*What the exercise asks*
In the copy you make, keep each entry exactly as it is and leave out all images.
□ □ □ □ □
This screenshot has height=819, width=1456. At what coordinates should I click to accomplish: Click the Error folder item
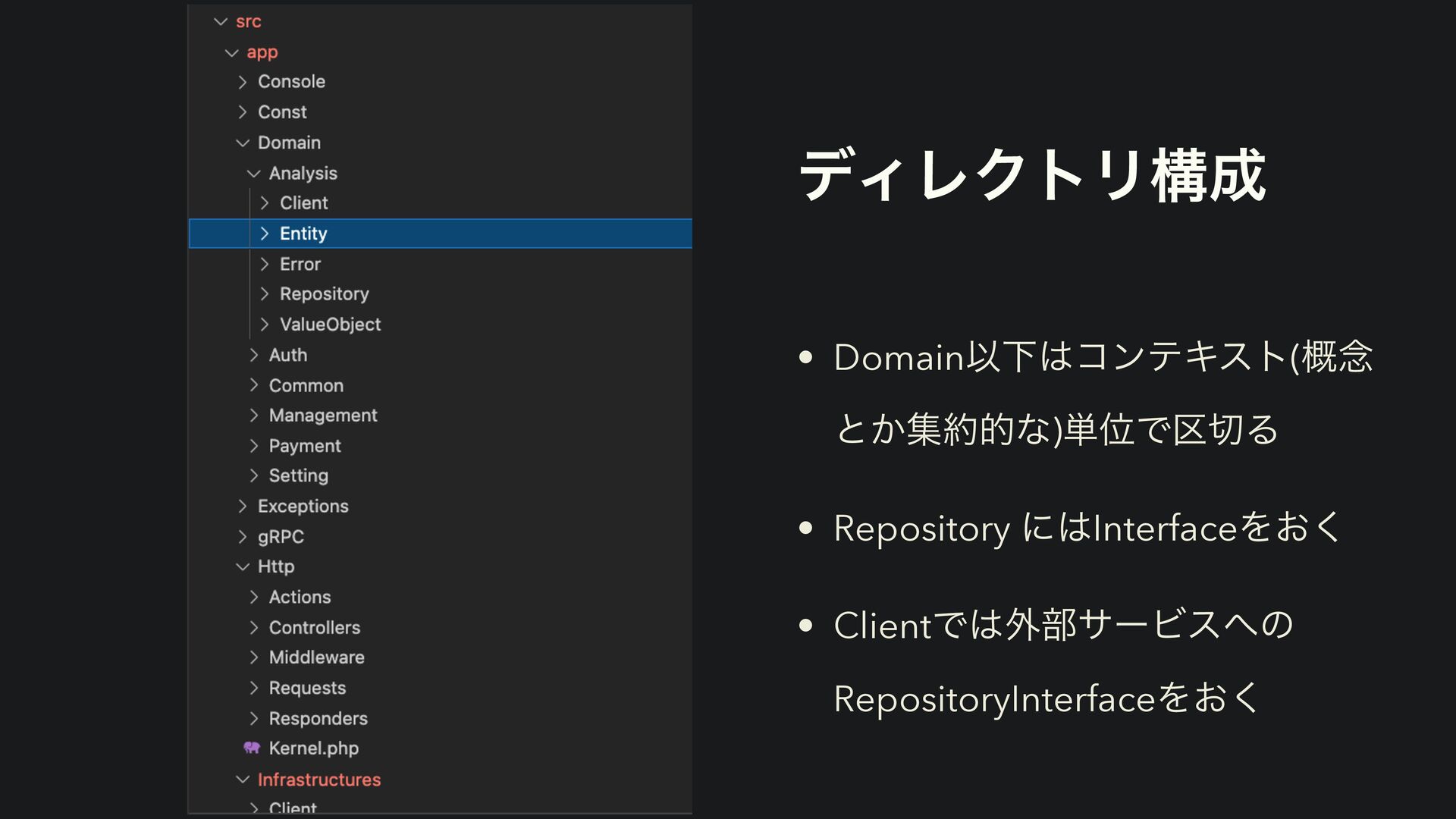pos(300,264)
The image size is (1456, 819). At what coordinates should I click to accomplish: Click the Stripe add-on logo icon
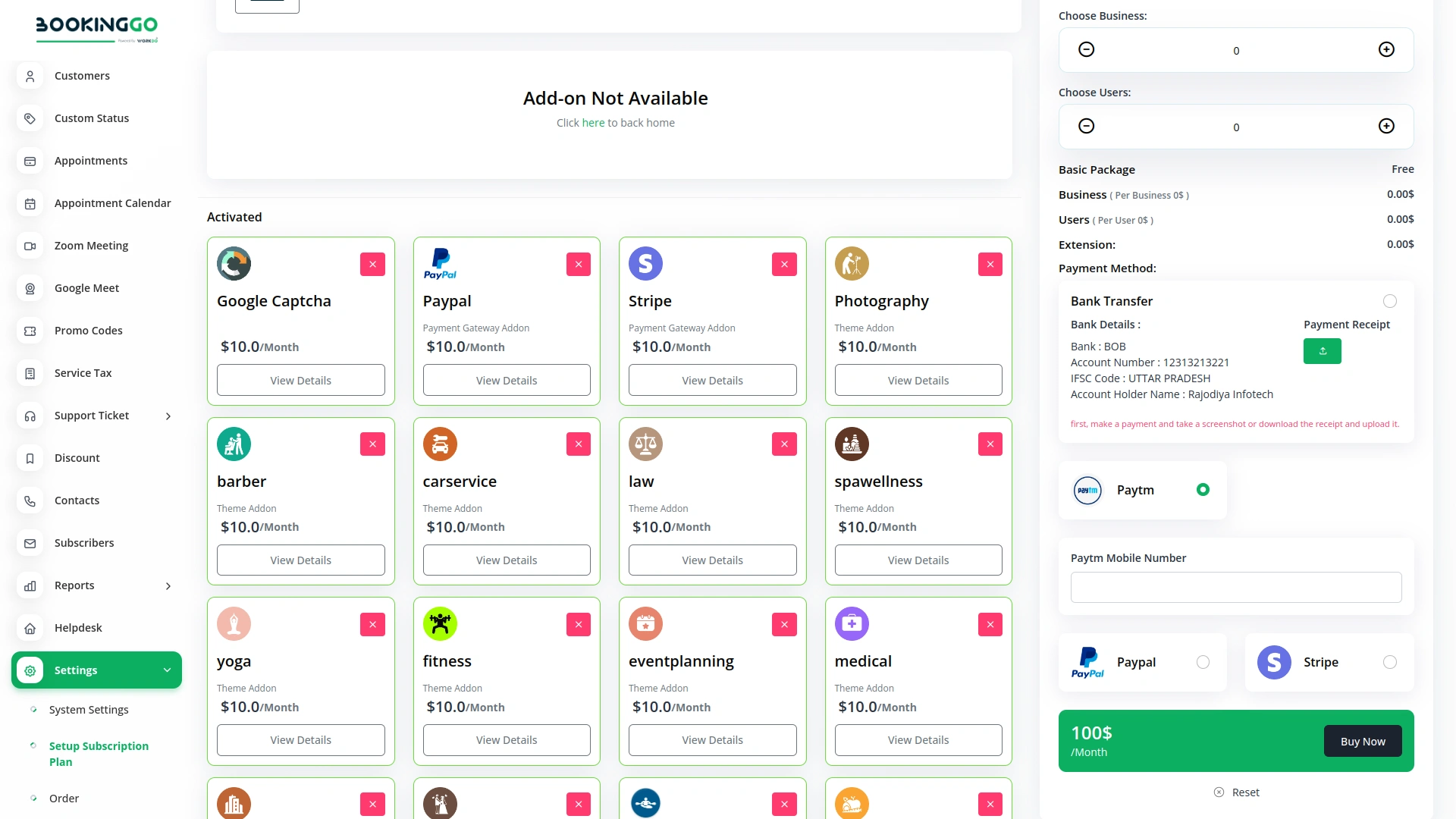coord(645,264)
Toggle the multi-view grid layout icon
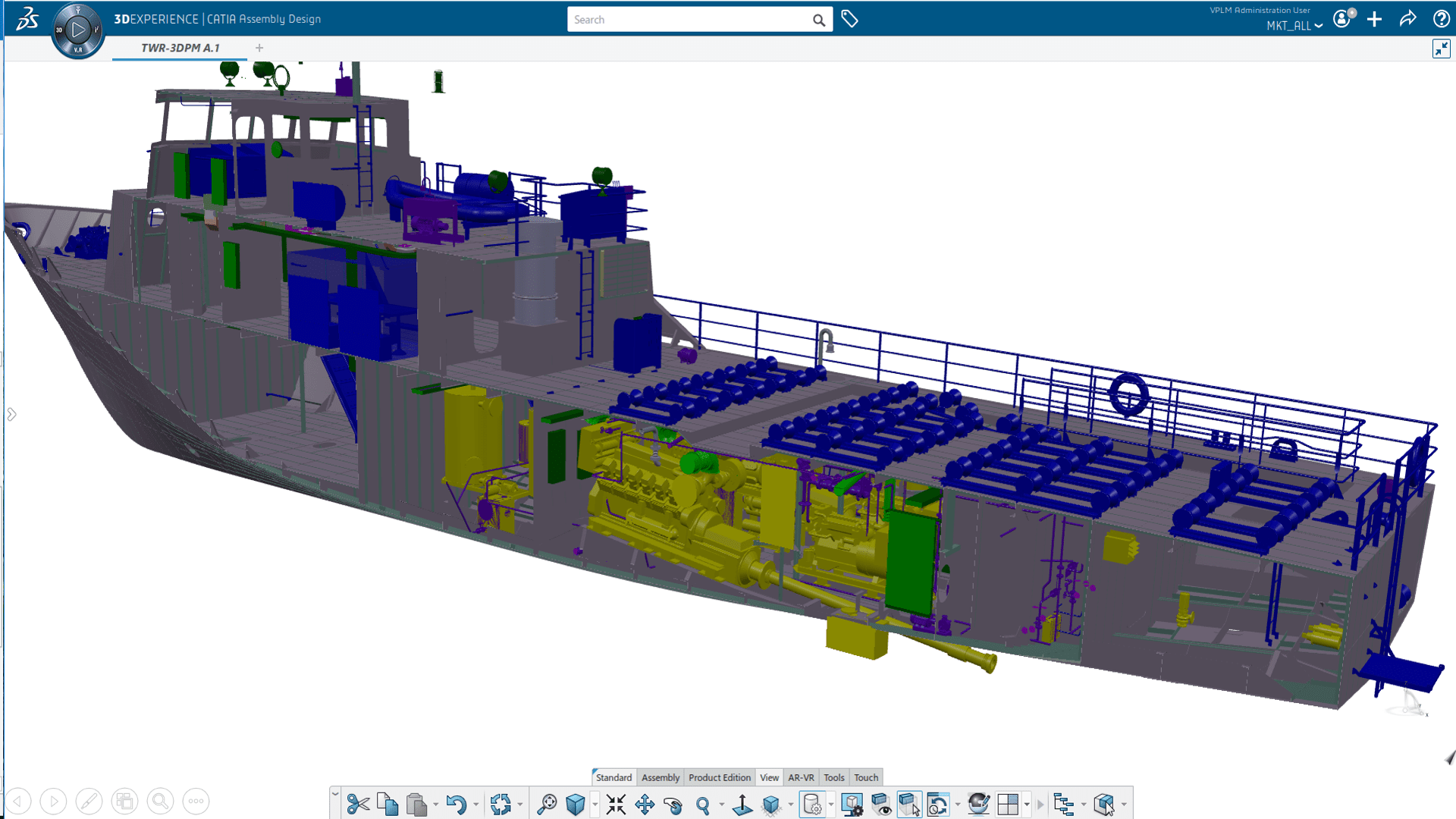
□ □ □ □ □
*Result*
This screenshot has height=819, width=1456. At what coordinates should I click to accomplish: Click the Error folder item
pos(300,264)
The image size is (1456, 819). At what coordinates should I click to accomplish: Click the Stripe add-on logo icon
coord(645,264)
Toggle the multi-view grid layout icon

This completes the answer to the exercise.